Stored data entries
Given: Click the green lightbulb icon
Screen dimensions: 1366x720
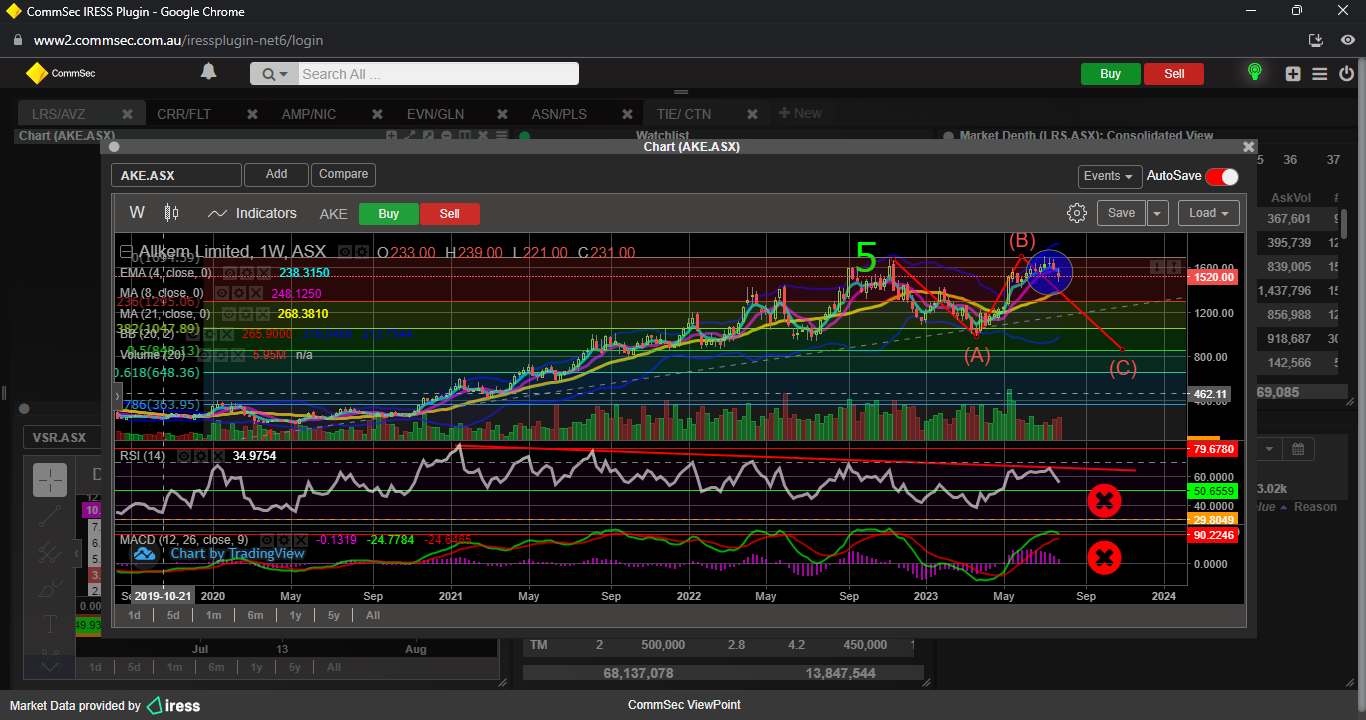Looking at the screenshot, I should 1254,73.

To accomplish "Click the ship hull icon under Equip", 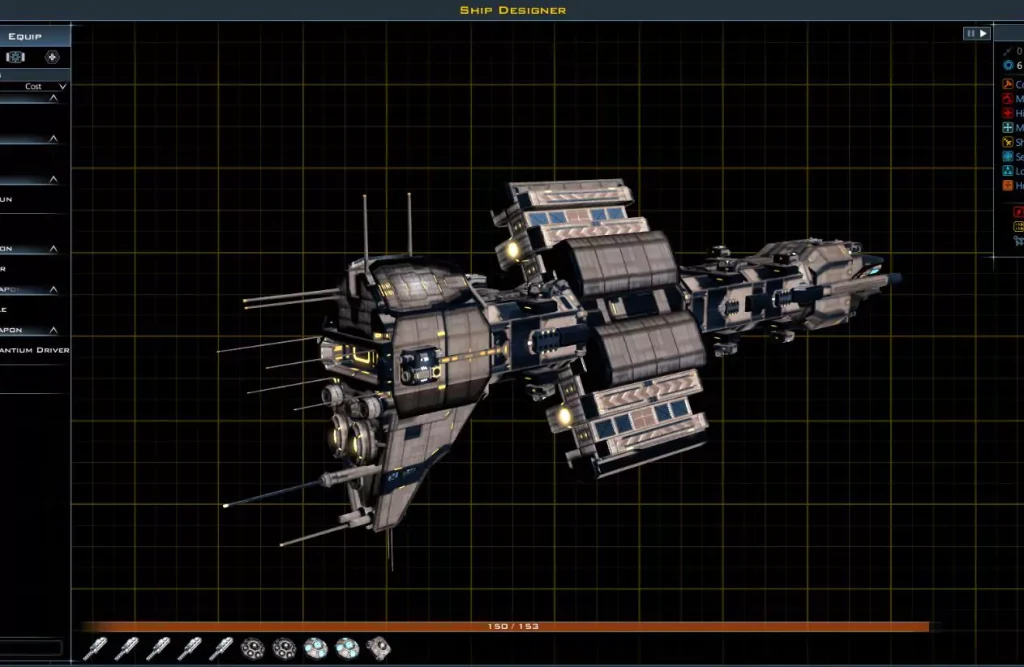I will point(16,57).
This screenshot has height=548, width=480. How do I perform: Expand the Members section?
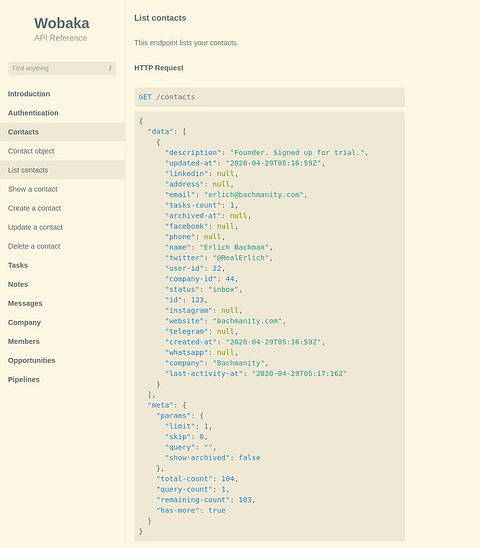coord(23,341)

_Your task_: Reproduce the records above exactly, but only from the line containing "This screenshot has" through the last line, both included, and without any pictures.

_Exercise result_:
This screenshot has height=548, width=480. How do I perform: Expand the Members section?
coord(23,341)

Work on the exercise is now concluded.